*EXERCISE*:
The stretch from the line with "This screenshot has height=419, width=621." through the line with "Given: Expand the 条件名词 dropdown arrow" in the records below: write it out exactly, and nothing else.

--- START ---

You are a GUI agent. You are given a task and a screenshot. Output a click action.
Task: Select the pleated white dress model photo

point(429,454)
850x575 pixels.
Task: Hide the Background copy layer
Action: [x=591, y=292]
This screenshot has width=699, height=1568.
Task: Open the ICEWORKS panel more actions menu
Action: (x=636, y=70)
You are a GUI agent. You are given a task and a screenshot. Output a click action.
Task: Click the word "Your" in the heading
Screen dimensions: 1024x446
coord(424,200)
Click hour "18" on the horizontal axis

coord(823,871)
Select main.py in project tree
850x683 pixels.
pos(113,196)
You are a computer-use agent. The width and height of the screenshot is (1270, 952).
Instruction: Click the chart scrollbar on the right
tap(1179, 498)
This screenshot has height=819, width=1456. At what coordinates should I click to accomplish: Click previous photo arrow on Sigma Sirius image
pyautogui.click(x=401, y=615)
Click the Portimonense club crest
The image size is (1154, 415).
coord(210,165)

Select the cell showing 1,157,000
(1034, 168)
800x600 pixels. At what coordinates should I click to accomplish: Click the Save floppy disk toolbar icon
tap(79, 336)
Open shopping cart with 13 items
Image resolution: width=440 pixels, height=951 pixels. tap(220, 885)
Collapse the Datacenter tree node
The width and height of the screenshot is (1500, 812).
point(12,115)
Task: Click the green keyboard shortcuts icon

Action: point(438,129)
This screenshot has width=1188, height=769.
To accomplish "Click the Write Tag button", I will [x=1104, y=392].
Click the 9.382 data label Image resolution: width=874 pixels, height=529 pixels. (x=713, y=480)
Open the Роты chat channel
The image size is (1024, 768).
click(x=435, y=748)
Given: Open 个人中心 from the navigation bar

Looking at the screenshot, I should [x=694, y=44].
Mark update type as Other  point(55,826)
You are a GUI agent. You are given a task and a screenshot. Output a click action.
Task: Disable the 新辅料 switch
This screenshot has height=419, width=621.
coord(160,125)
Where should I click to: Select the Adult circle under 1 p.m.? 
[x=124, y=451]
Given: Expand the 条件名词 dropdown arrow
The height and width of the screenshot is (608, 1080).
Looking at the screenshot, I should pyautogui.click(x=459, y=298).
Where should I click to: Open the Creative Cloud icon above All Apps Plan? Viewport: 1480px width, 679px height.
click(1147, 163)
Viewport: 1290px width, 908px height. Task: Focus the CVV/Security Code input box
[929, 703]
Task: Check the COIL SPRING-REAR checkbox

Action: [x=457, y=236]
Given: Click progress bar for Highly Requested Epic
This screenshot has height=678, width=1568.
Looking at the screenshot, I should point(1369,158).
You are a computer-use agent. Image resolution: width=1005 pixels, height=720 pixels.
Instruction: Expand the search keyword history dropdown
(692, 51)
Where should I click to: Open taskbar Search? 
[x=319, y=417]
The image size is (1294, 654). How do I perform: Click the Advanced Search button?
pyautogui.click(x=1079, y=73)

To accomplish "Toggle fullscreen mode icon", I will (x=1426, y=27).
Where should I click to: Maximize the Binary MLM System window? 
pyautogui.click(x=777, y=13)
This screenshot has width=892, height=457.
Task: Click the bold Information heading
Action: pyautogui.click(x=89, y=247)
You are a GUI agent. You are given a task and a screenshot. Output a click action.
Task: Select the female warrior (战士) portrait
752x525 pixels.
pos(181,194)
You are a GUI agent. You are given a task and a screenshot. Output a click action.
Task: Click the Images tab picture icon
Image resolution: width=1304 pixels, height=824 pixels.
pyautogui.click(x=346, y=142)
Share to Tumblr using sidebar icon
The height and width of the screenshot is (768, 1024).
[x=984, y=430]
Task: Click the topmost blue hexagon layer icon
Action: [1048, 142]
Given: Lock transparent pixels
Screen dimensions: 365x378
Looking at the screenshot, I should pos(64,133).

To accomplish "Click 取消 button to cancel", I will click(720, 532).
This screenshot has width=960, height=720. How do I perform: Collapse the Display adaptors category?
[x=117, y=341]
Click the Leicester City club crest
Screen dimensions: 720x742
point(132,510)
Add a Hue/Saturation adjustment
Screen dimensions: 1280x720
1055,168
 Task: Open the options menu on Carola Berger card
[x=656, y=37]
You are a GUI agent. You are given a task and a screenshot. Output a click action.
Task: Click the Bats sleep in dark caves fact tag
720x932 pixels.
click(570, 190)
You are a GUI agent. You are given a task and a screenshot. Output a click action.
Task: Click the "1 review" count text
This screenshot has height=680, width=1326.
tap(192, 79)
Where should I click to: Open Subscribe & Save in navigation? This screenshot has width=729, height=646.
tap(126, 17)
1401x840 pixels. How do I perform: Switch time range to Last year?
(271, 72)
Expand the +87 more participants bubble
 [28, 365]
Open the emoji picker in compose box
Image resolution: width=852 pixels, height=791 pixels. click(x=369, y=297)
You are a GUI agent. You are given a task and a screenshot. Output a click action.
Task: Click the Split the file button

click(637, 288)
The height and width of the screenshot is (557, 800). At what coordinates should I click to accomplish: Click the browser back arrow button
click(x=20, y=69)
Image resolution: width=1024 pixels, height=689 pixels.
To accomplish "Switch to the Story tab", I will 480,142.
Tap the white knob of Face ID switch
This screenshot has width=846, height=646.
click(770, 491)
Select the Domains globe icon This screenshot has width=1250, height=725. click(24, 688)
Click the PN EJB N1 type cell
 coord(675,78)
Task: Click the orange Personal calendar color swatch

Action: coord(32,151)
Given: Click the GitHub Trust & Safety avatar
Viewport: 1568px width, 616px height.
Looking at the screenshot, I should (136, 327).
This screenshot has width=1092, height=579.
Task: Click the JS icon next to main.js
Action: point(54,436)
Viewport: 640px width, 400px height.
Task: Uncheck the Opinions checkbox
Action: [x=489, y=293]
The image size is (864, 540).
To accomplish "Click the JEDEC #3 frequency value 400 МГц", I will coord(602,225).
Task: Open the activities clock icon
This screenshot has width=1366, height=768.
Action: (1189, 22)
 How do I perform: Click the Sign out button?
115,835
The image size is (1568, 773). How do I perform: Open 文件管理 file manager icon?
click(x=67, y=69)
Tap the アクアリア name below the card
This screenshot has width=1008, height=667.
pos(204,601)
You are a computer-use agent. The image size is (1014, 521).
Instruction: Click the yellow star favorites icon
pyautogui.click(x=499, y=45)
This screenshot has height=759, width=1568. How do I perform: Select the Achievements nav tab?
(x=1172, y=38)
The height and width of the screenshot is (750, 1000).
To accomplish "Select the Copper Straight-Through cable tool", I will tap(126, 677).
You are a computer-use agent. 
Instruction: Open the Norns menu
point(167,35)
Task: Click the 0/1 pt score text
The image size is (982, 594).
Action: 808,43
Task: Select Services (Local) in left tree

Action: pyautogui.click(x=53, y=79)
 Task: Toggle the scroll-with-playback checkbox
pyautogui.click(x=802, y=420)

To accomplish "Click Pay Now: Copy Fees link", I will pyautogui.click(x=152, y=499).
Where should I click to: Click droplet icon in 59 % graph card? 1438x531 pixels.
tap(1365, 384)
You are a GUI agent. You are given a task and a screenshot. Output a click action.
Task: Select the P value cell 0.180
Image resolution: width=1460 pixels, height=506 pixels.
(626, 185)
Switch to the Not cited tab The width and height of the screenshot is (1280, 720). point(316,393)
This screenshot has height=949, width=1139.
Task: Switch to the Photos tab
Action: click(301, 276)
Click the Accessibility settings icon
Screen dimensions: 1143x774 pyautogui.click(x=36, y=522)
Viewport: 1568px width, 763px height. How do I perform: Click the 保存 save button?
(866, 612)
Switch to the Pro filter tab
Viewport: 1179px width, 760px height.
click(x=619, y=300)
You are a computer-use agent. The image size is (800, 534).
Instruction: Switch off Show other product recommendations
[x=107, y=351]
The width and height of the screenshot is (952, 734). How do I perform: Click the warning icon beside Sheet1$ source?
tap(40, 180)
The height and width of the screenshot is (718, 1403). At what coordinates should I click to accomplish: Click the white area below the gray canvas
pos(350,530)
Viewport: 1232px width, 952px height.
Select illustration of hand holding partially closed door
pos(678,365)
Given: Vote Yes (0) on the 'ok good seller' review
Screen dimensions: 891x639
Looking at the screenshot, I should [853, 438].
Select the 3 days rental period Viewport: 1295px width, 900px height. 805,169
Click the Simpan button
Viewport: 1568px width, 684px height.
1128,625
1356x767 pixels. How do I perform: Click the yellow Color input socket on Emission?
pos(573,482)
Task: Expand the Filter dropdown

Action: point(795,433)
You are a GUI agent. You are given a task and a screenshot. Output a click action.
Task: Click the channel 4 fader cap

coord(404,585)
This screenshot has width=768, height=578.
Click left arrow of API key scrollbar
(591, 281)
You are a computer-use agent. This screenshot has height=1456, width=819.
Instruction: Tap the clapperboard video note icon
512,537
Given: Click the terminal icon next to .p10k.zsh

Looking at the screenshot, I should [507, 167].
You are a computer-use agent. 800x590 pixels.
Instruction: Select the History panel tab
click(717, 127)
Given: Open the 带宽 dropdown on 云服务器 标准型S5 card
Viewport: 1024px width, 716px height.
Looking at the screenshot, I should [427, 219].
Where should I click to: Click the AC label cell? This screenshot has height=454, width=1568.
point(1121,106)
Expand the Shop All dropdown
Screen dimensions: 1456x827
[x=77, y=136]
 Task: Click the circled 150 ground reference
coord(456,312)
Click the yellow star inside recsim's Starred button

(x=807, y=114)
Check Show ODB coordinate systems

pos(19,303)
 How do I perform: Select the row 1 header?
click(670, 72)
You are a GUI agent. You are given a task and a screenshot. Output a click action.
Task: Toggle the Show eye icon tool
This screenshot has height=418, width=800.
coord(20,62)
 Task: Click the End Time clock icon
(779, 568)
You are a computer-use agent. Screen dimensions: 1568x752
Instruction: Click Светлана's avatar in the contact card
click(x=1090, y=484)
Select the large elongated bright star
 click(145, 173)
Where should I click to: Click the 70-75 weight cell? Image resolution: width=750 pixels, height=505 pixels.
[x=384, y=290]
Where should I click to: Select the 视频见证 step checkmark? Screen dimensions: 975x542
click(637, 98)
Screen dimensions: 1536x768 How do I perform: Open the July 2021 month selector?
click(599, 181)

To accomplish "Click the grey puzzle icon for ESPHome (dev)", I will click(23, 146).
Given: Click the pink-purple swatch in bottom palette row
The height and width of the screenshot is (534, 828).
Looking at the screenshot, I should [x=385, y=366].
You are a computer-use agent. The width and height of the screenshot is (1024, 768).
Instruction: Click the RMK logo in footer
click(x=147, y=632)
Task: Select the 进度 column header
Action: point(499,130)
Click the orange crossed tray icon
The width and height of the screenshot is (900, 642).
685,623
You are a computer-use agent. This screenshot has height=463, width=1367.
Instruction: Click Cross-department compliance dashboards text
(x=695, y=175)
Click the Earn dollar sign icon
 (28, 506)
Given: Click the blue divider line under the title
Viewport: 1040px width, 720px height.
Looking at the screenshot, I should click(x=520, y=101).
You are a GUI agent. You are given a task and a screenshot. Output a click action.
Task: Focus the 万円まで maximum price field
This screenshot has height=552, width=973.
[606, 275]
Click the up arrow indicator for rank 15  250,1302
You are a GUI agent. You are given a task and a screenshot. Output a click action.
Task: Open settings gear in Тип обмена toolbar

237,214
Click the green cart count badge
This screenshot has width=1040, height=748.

--- END ---

*RESULT FOR THIS EXERCISE*:
This screenshot has height=419, width=621.
coord(160,125)
Where should I click to: Select the Adult circle under 1 p.m.? 
[x=124, y=451]
Given: Expand the 条件名词 dropdown arrow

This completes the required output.